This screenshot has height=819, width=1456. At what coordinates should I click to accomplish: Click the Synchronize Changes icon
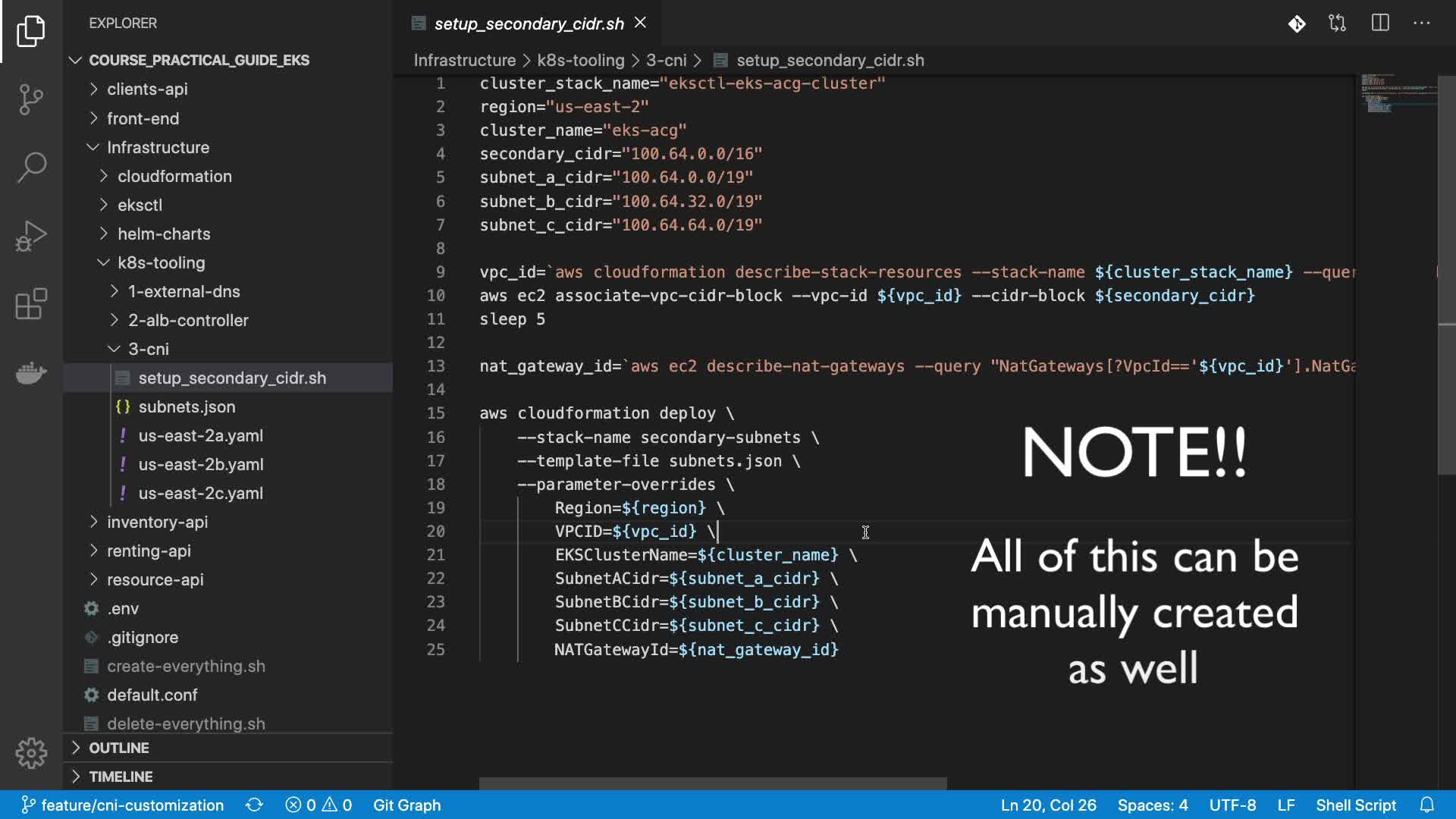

_ _ _ _

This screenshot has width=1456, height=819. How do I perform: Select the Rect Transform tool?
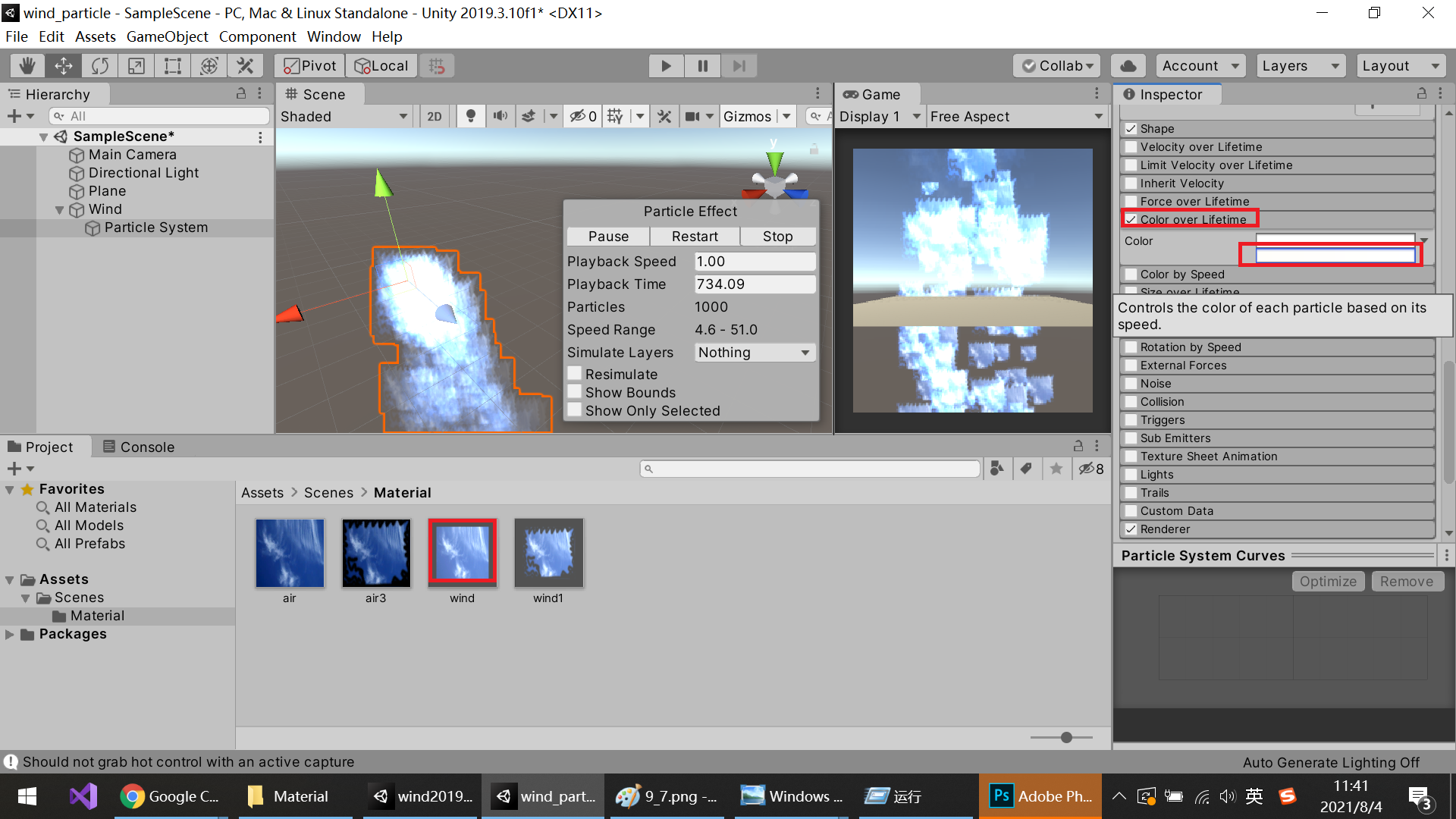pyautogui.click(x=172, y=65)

_ _ _ _

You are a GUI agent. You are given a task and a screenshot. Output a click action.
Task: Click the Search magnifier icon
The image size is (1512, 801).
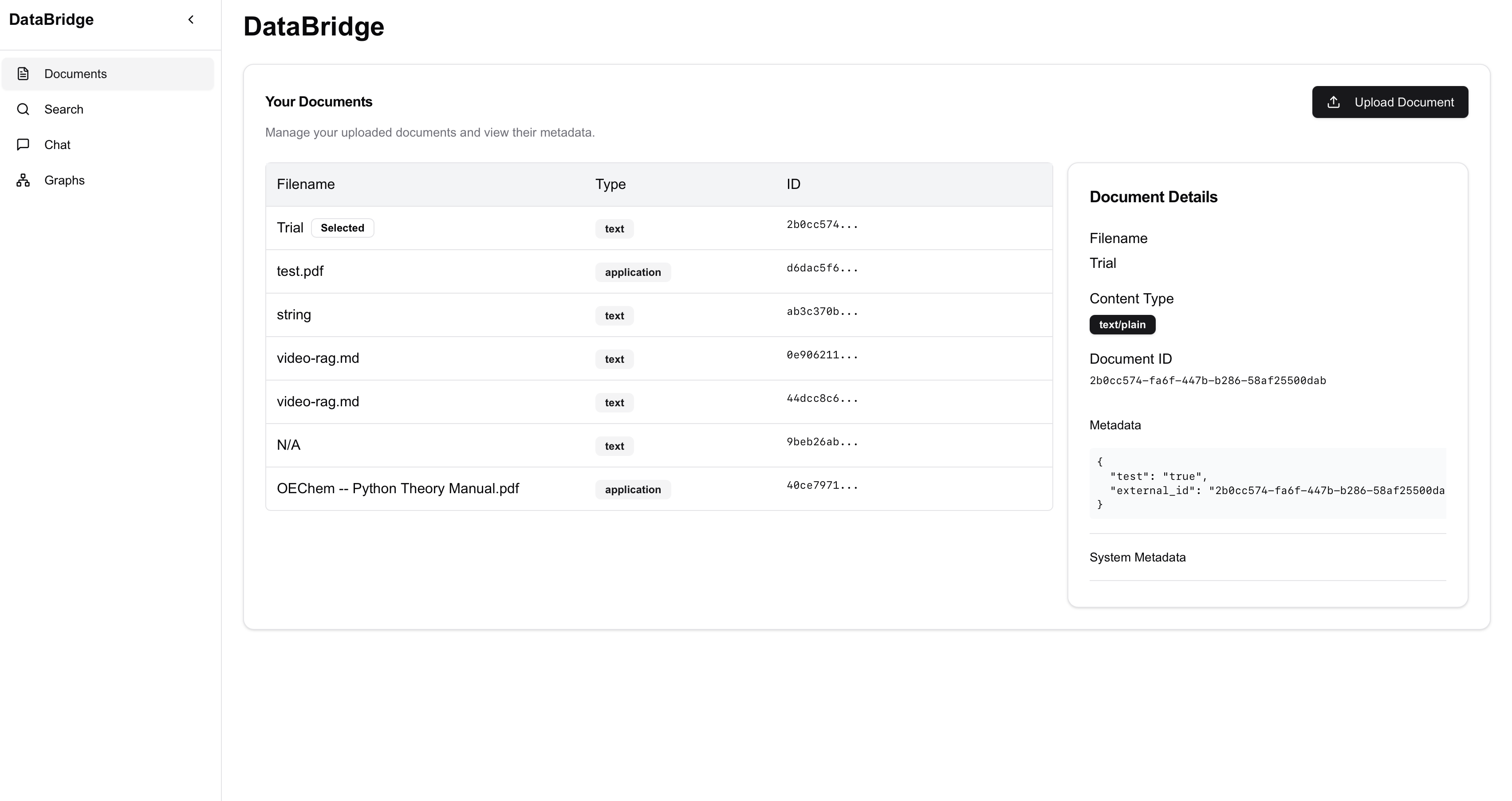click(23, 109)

_ _ _ _

What is needed — Nothing but a number should be given: the tally of lines in the listing that contain "icon".

Exercise solution — 2